Sorry, I was not clear enough. It is indeed over-determined. Better clarification:

$$\mathbf{U} = \left[\begin{matrix} x(3) & x(3)^2 & x(3)^3 & x(2) & x(2)^2 & x(2)^3 & x(1) & x(1)^2 & x(1)^3\\ x(4) & x(4)^2 & x(4)^3 & x(3) & x(3)^2 & x(3)^3 & x(2) & x(2)^2 & x(2)^3\\ x(5) & x(5)^2 & x(5)^3 & x(4) & x(4)^2 & x(4)^3 & x(3) & x(3)^2 & x(3)^3\\ x(6) & x(6)^2 & x(6)^3 & x(5) & x(5)^2 & x(5)^3 & x(4) & x(4)^2 & x(4)^3\\ \vdots & \vdots & \vdots & \vdots & \vdots & \vdots & \vdots & \vdots & \vdots \\ x(N) & x(N)^2 & x(N)^3 & x(N-1) & x(N-1)^2 & x(N-1)^3 & x(N-1) & x(N-1)^2 & x(N-1)^3\\ \end{matrix}\right]$$

with N>>3.

 Quote by hotvette 2. Does x(3)3 mean x * (33) or (x3)3? If the former, it means x is a scale factor for the entire matrix. If the latter, it means the matrix is generated from 6 values.
It means the latter. $x(n)$ is a sequence where n is the nth value of the sequence.

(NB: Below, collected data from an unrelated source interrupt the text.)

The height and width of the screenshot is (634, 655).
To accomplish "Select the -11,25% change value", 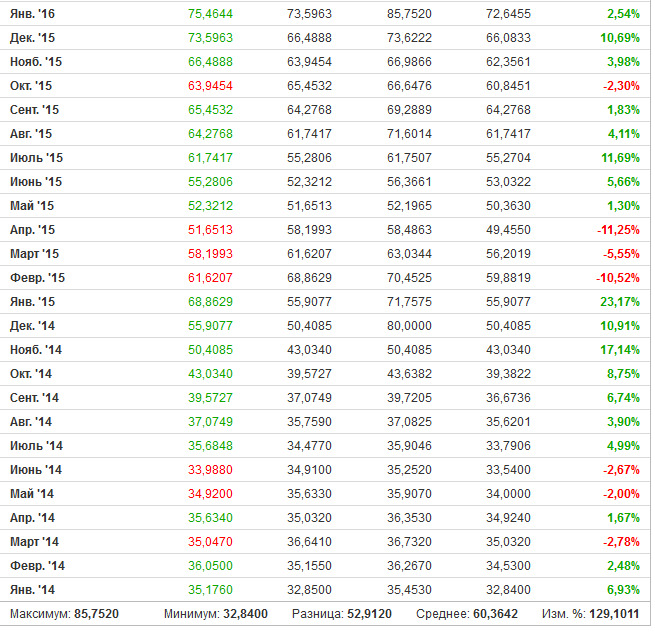I will (618, 230).
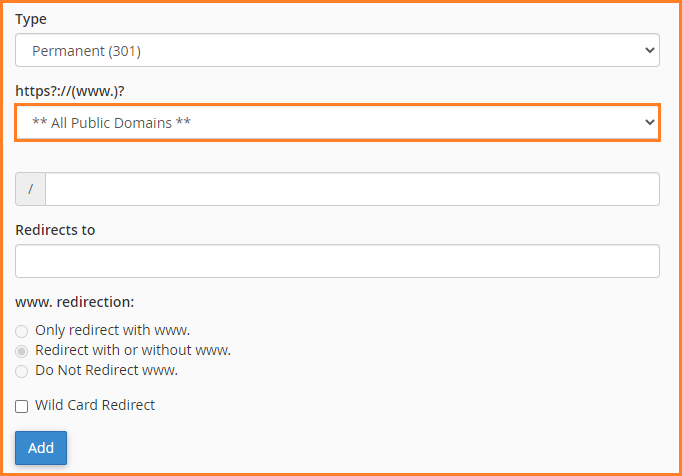Click the Do Not Redirect www. label text
The image size is (682, 476).
(107, 370)
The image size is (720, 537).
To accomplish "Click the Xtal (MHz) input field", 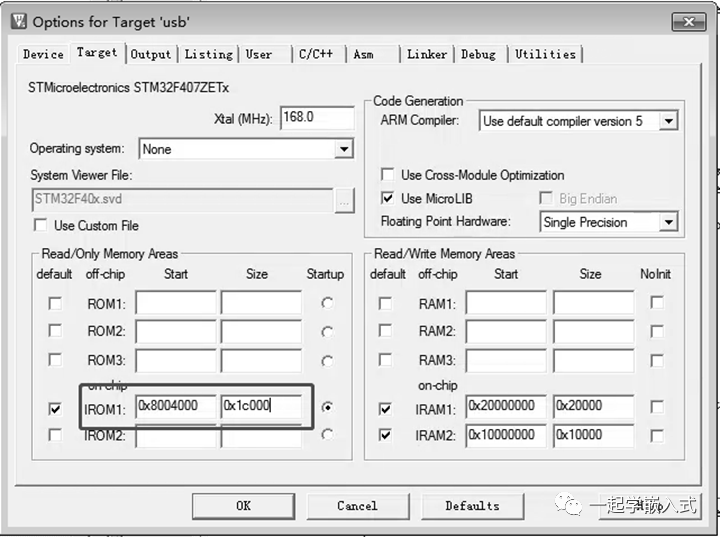I will [316, 117].
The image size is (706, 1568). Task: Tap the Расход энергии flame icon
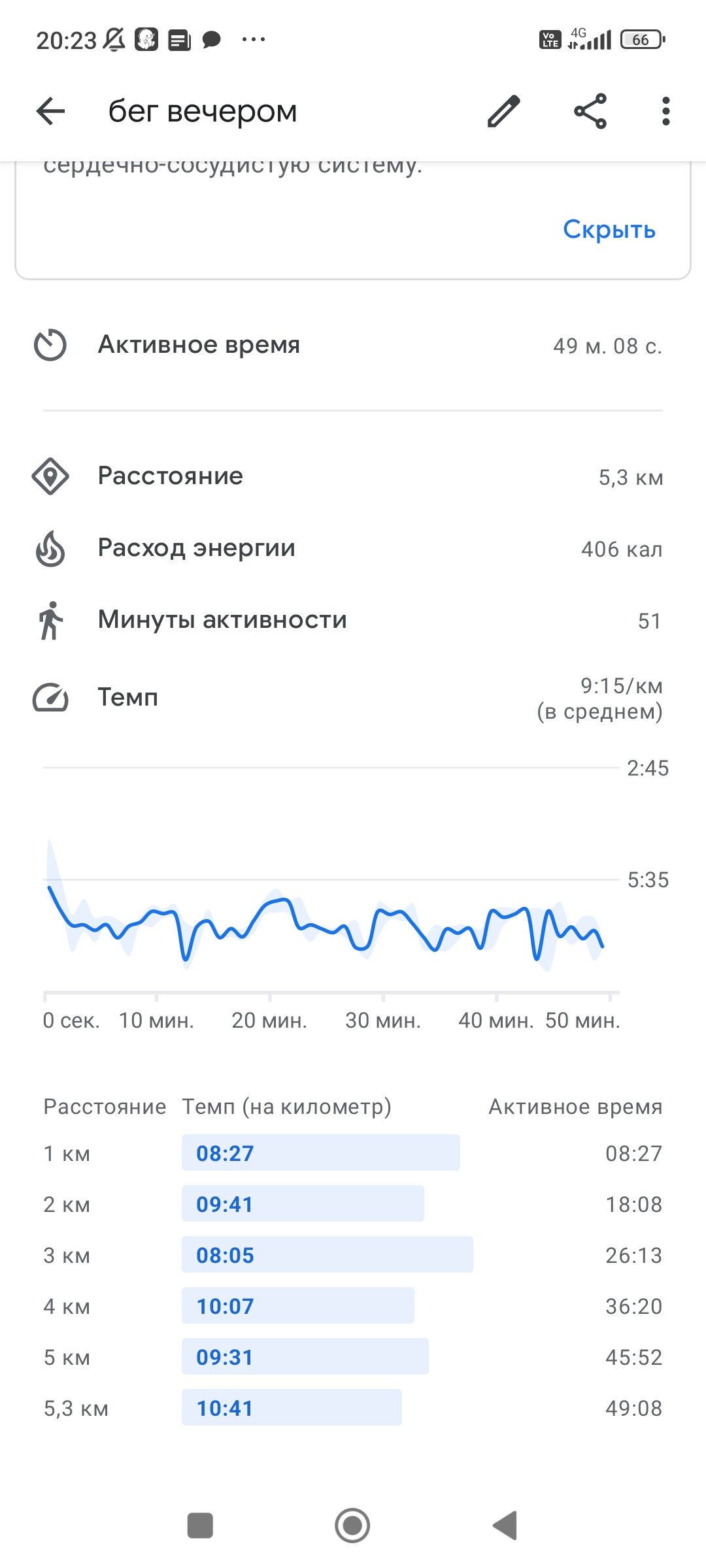(50, 548)
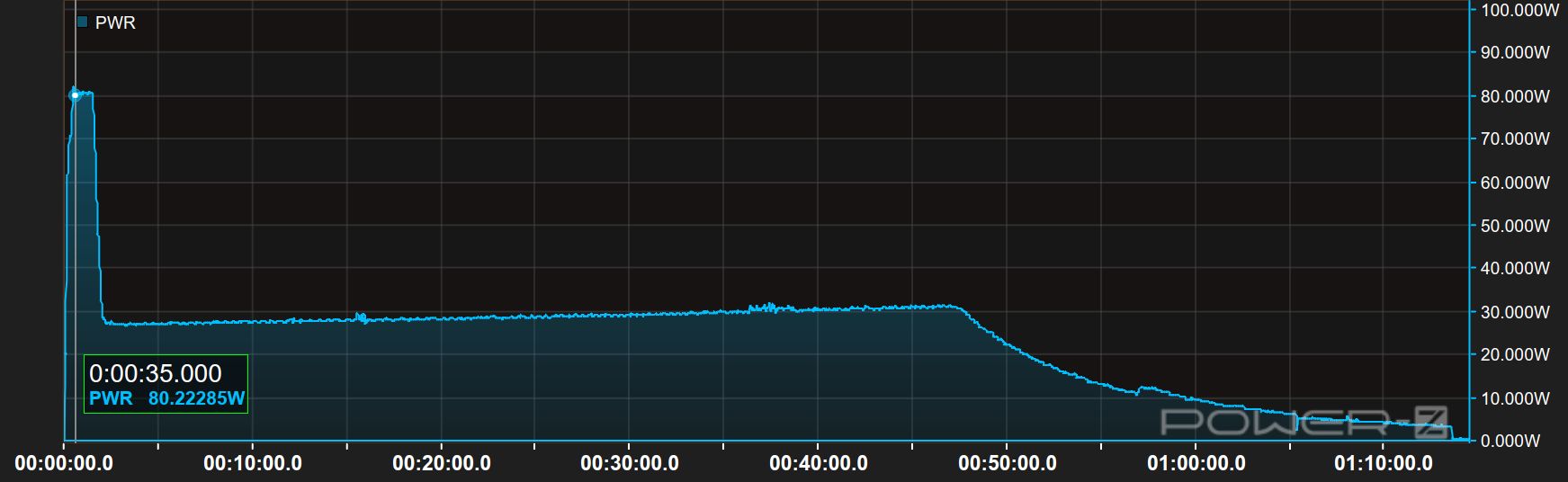The width and height of the screenshot is (1568, 482).
Task: Click the 00:50:00.0 time axis label
Action: coord(1008,464)
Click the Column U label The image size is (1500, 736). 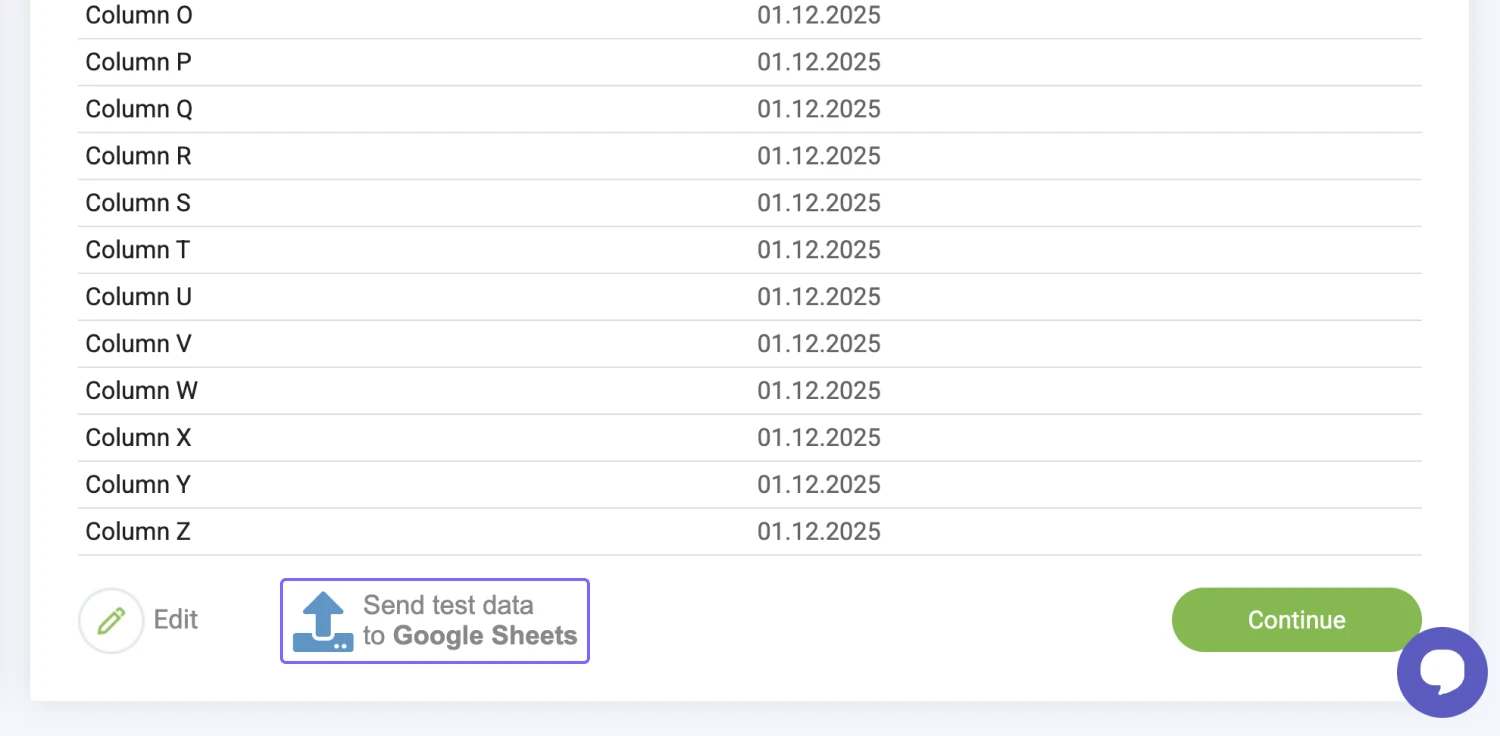[x=138, y=297]
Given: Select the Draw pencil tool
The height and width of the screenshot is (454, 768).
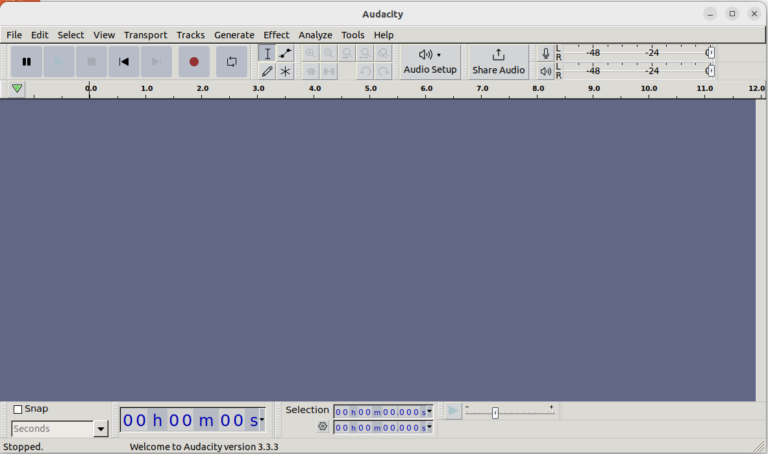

It appears that this matrix has a similar structure than a Vandermonde but not quite.

Vandermonde matrices seem to have high condition numbers and to be instable. Yet, they seem to be used quite frequently, also in Engineering papers I found Vandermonde matrices which are just solved "by the MATLAB backslash operator" (Moore Penrose pseudo inverse).

Thanks

Engineering
HW Helper
Thanks
P: 6,921
Why is this matrix bad conditioned?

 Quote by divB in Engineering papers I found Vandermonde matrices which are just solved "by the MATLAB backslash operator" (Moore Penrose pseudo inverse). Thanks
AFAK the MATLAB backslash operatior is not the same as the Moore pensore psendo inverse. http://www.mathworks.co.uk/help/matl...operators.html

But the QR method MATLAB uses should be work pretty well for that type of matrix. Are you trying to solve it that way, or doing something else?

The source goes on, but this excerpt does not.